All Of The Mushrooms Below Are Toxic
Will Toadstool Mushrooms Harm My Pets?
So, as we just discussed, a toadstool mushroom can refer to a wide variety of mushrooms. Some will be poisonous, and some will be harmless. The only way to know if the specific mushroom in YOUR yard is harmful is to identify it.
Most ultra colorful Amanita mushrooms are poisonous, but the most deadly Amanita is all white. The wine cap mushroom is deep mahogany colored, umbrella-shaped, and an excellent edible species. Many Cortinarius mushrooms are lilac or violet colored, and while many are harmless, others are toxic and will make your pet sick.
This lack of clear-cut rules regarding what is dangerous and what isn’t is, of course, frustrating to those trying to protect their children and pets from harmful mushrooms. But that’s just how it is. We can’t tell Mother Nature to only produce toxic mushrooms in a certain color and shape, so we’ll know them at first glance (wouldn’t that be nice!). To know the toxicity, you must identify the individual species. And also, unfortunately, that isn’t always easy.
The best thing to do if you catch your pet eating a mushroom is to collect as much of it as possible so it can be identified.
Call poison control or the local vet and a local mycology association, if there is one. (800) 222-1222 (people) or (800) 426-4435 (animals)
Will Toadstool Mushrooms Harm My Lawn?
No, toadstools, and mushrooms in general, are not harmful to a lawn. While you may not like how they look or be worried that a pet or child will eat one accidentally, they are causing no harm to the lawn itself. It’s actually quite the opposite — mushroom growth is a sign of a healthy lawn. It means the soil is healthy enough to support their growth. And the toadstools are also beneficial, providing valuable nutrition back to the soil.
Is It Possible To Remove Toadstools From My Yard?
Yes, but removing toadstool mushrooms from a lawn or yard is complicated. The mycelium or “roots” of the mushroom are underground. In order to rid your yard of the mycelium, you’d have to dig it all up. Fungicides also don’t work because they don’t get to the underground mycelium networks. Regular mowing helps, though it won’t rid the lawn of them entirely. The mushrooms might and probably will sprout again next year.
You can pick the mushrooms individually and remove them. Don’t worry — touching mushrooms will not transfer any bad toxins to you! You must ingest (eat) the mushroom to have any toxic effects. You can pluck them without gloves; it’s totally fine. However, don’t put the toadstools in the compost because you might just end up relocating the problem.
All in all, toadstools are a temporary problem. They don’t live forever. In fact, most have a relatively short lifespan, so you can also wait them out.
If you see toadstool mushrooms growing in your yard, don’t panic. First, identify the mushrooms to determine if they are harmful. Second, remove them if you want, or let them be, and they’ll die off in a few days or weeks.
Toadstool Mushrooms Common Questions
How toxic is the Fly Agaric (Amanita muscaria)?
Deaths from A. muscaria have been reported in historical papers, but fatal poisoning from eating this mushroom is very rare nowadays. Much of this has to do with current medical advancements and the ability to combat kidney failure and the like. Translation — the mushroom is still quite toxic, but we’ve gotten better at treating the person poisoned.
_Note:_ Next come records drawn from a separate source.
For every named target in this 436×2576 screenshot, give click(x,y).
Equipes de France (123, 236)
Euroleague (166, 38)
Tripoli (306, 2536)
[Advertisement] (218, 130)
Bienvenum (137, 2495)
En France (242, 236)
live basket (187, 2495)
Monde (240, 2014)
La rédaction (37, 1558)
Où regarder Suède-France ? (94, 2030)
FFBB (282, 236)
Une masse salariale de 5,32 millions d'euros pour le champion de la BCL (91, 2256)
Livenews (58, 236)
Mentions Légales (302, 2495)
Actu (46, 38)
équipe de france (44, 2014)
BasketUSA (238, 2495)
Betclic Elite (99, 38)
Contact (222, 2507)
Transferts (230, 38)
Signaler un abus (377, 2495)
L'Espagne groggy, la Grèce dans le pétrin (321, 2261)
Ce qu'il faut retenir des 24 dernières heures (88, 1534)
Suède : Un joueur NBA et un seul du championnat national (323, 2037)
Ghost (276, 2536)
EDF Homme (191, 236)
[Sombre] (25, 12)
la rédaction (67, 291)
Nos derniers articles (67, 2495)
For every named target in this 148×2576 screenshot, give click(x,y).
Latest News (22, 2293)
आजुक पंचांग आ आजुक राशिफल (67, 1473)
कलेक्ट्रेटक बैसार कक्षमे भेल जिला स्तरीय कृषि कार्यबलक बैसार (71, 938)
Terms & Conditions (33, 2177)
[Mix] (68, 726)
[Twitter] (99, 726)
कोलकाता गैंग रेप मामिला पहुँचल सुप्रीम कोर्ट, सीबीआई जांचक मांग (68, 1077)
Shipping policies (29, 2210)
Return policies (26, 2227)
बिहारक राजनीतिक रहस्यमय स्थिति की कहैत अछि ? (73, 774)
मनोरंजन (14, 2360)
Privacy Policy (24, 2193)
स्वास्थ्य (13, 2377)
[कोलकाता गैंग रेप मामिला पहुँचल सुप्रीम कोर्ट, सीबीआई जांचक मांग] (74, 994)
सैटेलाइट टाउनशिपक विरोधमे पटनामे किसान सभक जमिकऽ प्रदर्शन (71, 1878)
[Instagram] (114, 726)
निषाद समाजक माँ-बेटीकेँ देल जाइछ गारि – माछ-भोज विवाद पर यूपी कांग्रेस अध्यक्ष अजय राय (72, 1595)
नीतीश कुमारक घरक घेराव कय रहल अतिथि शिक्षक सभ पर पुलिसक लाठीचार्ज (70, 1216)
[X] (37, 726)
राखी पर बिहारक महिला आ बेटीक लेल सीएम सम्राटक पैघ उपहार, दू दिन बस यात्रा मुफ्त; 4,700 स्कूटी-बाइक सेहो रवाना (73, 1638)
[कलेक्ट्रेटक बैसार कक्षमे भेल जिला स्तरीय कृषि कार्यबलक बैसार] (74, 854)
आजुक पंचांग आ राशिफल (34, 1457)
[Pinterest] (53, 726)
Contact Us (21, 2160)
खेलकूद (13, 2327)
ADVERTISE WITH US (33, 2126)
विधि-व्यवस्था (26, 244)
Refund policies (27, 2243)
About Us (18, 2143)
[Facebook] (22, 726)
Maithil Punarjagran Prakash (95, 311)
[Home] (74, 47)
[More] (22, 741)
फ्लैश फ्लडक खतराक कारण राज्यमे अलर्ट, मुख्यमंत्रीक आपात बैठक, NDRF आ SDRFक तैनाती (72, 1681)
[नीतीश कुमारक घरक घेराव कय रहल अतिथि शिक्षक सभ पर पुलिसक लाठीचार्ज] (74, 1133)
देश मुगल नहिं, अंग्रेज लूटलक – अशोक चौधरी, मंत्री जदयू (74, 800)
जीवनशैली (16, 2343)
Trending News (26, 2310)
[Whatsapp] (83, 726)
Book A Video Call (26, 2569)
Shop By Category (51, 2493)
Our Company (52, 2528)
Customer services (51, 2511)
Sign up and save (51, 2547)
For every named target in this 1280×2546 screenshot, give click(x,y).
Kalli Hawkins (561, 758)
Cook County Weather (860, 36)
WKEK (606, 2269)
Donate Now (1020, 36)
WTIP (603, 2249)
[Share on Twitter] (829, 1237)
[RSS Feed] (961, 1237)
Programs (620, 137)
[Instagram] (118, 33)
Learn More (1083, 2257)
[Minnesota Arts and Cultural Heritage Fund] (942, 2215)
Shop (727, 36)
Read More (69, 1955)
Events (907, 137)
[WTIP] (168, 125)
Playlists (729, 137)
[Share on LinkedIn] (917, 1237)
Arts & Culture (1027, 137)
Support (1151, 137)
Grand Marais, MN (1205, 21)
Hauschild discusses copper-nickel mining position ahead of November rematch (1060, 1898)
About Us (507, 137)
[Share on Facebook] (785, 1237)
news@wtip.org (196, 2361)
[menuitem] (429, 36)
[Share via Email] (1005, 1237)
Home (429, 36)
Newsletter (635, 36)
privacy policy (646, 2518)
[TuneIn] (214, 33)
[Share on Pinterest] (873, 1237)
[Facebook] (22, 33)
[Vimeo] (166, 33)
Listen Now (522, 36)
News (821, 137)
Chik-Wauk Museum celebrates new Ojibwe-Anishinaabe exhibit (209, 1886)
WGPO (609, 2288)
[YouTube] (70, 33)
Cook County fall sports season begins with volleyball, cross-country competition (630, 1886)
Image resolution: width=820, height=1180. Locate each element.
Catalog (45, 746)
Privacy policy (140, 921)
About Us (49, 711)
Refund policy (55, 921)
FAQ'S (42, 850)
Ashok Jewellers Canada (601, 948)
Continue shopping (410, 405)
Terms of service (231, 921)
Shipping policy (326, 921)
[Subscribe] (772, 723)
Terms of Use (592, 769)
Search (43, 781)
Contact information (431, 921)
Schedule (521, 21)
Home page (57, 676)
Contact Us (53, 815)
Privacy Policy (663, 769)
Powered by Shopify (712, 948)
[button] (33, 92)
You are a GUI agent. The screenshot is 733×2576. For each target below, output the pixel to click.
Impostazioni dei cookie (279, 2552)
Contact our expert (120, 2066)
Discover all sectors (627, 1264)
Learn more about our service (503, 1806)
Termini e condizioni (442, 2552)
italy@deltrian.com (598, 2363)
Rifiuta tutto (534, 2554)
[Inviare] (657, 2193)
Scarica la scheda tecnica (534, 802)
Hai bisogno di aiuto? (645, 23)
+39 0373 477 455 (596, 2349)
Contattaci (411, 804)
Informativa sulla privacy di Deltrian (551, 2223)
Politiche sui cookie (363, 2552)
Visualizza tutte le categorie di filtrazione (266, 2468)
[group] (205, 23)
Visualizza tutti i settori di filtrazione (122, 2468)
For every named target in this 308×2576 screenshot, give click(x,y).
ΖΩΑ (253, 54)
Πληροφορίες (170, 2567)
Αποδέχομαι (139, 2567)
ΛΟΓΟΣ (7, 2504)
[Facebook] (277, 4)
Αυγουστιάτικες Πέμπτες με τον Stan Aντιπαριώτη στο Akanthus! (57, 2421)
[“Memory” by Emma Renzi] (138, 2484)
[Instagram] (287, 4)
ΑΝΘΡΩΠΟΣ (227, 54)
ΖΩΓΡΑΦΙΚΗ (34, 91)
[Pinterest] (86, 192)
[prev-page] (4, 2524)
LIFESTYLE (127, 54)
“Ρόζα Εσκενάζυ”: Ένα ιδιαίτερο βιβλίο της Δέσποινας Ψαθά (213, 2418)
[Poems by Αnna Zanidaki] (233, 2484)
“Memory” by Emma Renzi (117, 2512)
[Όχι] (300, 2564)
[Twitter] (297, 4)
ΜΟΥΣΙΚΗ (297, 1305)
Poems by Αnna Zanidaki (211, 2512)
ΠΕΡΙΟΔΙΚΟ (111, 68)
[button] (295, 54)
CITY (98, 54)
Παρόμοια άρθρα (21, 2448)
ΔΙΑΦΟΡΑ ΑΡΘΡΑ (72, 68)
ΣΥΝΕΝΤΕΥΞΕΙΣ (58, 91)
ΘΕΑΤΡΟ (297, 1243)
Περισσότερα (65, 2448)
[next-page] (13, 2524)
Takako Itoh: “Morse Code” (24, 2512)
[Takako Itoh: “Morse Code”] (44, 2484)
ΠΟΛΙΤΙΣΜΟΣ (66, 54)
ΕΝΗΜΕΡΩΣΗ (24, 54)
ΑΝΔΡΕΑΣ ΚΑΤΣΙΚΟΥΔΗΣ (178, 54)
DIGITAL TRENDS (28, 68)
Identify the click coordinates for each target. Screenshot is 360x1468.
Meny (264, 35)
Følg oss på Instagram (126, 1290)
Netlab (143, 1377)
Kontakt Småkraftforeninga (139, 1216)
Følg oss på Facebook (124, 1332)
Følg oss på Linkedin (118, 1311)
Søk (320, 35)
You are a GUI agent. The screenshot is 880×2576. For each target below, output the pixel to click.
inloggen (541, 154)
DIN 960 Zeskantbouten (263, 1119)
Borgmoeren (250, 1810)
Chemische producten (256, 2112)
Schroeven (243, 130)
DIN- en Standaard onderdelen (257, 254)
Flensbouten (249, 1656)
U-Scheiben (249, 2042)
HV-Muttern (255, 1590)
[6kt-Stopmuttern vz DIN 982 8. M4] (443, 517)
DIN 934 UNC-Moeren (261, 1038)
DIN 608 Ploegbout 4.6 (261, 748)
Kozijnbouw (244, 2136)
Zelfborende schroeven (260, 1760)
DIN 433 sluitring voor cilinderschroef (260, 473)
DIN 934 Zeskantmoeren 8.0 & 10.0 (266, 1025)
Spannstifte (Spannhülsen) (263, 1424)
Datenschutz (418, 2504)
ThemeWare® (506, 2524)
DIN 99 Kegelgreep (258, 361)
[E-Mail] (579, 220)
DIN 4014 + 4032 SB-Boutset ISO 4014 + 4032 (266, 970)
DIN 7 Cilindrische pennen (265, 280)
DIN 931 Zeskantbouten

Most ingestions of this mushroom occur from people seeking a hallucinogenic experience. They do get that experience, and a lot more they didn’t plan on.
How many Amanita species are there?
There are approximately 600 Amanita species occurring around the world. Some are deadly, some are fine edibles. This is why it is essential to know and understand how to identify mushrooms on a species/individual level.
Are all toadstools bad?
No, but that might depend on your definition of toadstool. Read above to learn more.
What happens when you touch a toadstool?
Nothing. Seriously. A mushroom must be eaten in order to experience any side effects. Touching a mushroom, even the most poisonous ones, is fine.